**Try it:**
Go through the data and report each line that holds the string "Given".

Pixel coordinate grounding data
-------------------------

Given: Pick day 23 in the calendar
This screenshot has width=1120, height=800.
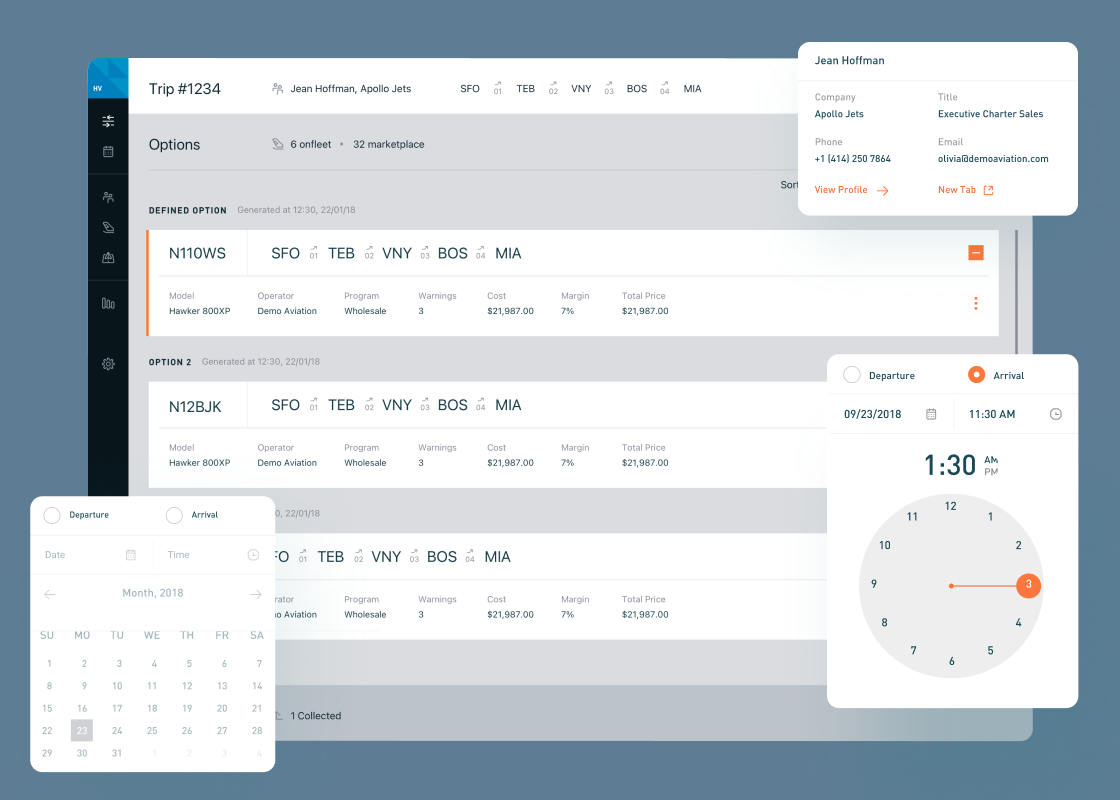Looking at the screenshot, I should click(x=82, y=731).
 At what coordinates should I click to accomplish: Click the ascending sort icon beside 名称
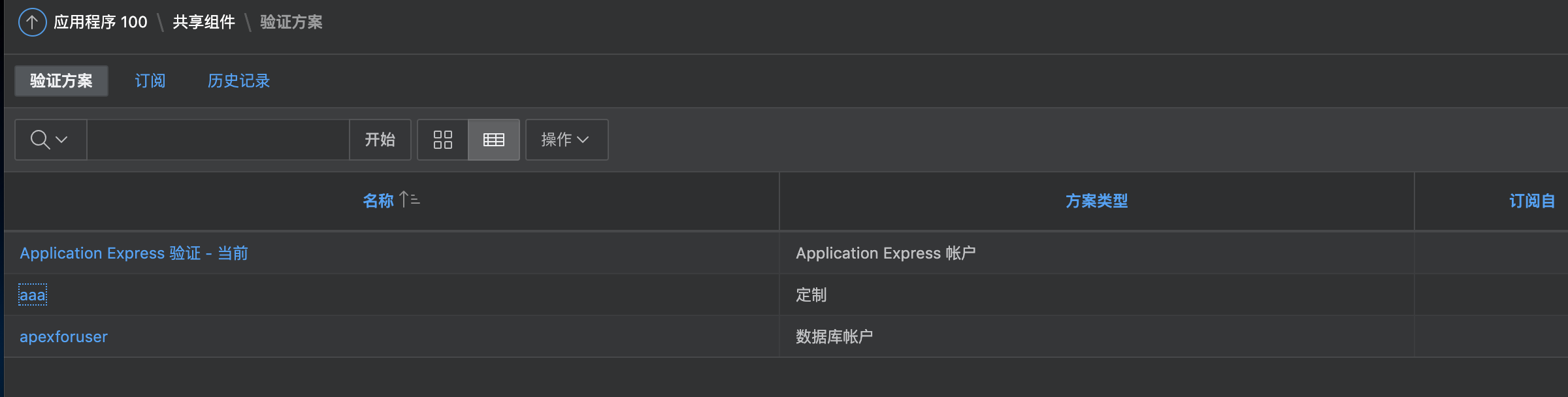point(410,199)

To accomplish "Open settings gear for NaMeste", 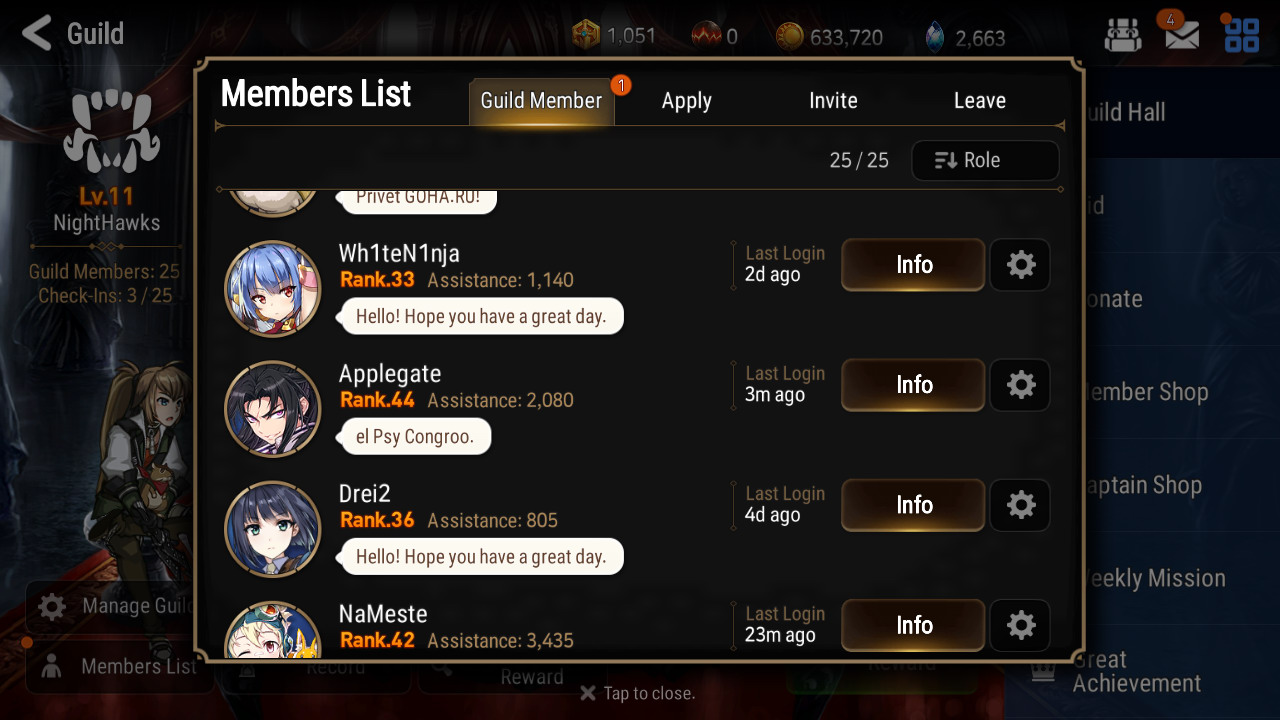I will (x=1020, y=625).

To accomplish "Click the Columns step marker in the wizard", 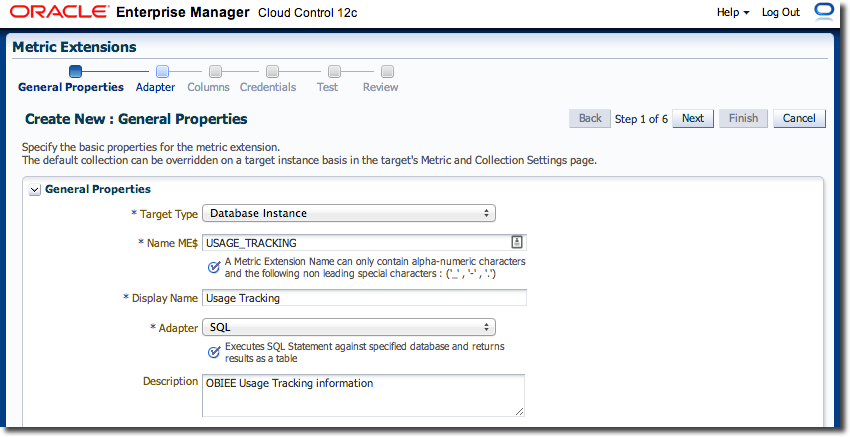I will (215, 71).
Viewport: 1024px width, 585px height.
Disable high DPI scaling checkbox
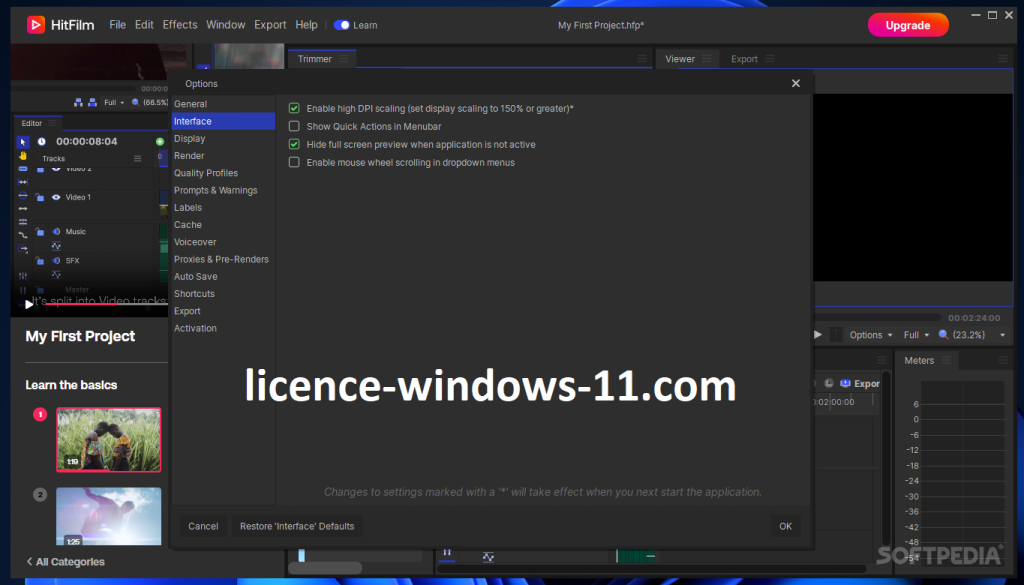(294, 108)
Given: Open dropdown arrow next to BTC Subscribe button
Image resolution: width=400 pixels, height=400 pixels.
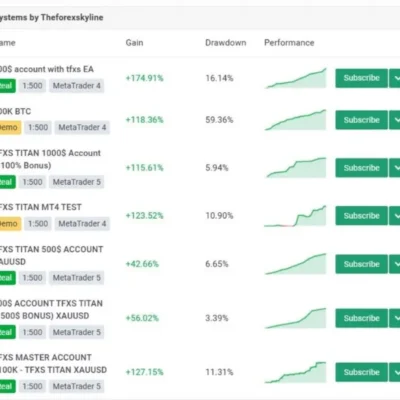Looking at the screenshot, I should tap(395, 120).

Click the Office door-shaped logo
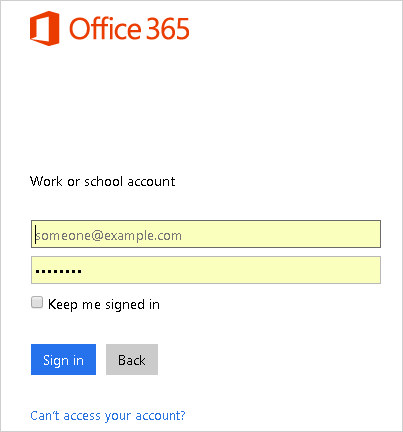[45, 28]
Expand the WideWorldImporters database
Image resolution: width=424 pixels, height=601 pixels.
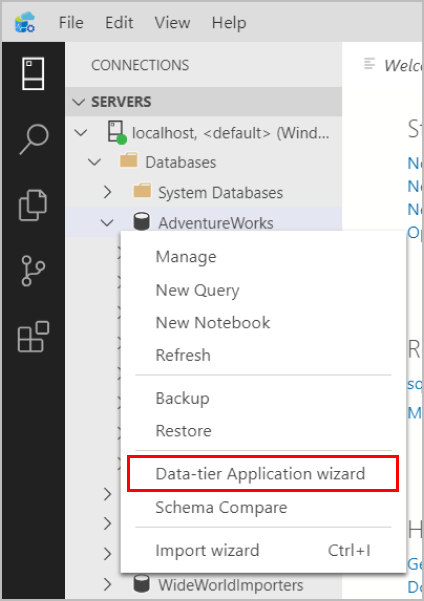(108, 584)
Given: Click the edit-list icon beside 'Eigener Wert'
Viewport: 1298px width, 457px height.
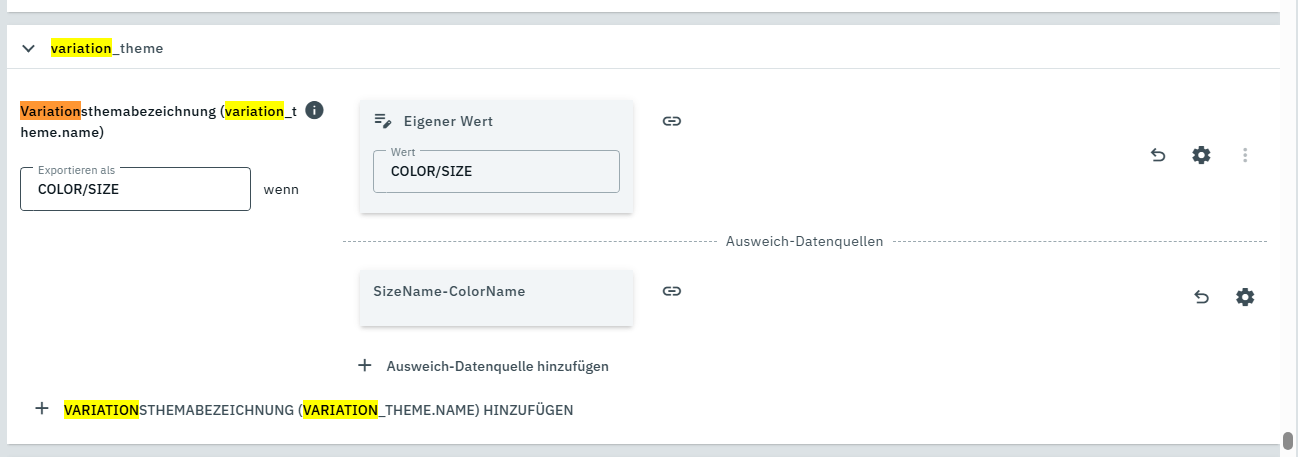Looking at the screenshot, I should point(383,121).
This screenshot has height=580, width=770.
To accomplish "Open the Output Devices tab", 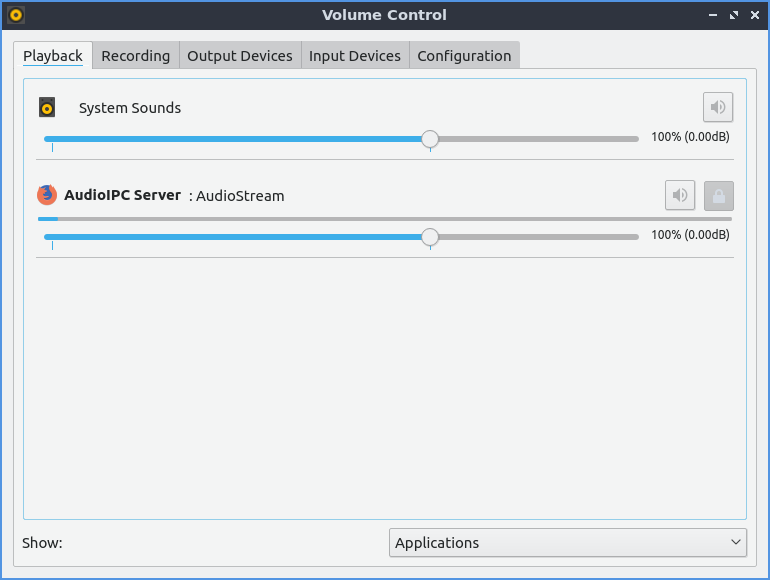I will point(240,56).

-------------------------

**Result:**
Given: Pick day 23 in the calendar
Given: Open dropdown arrow next to BTC Subscribe button
Given: Click the edit-list icon beside 'Eigener Wert'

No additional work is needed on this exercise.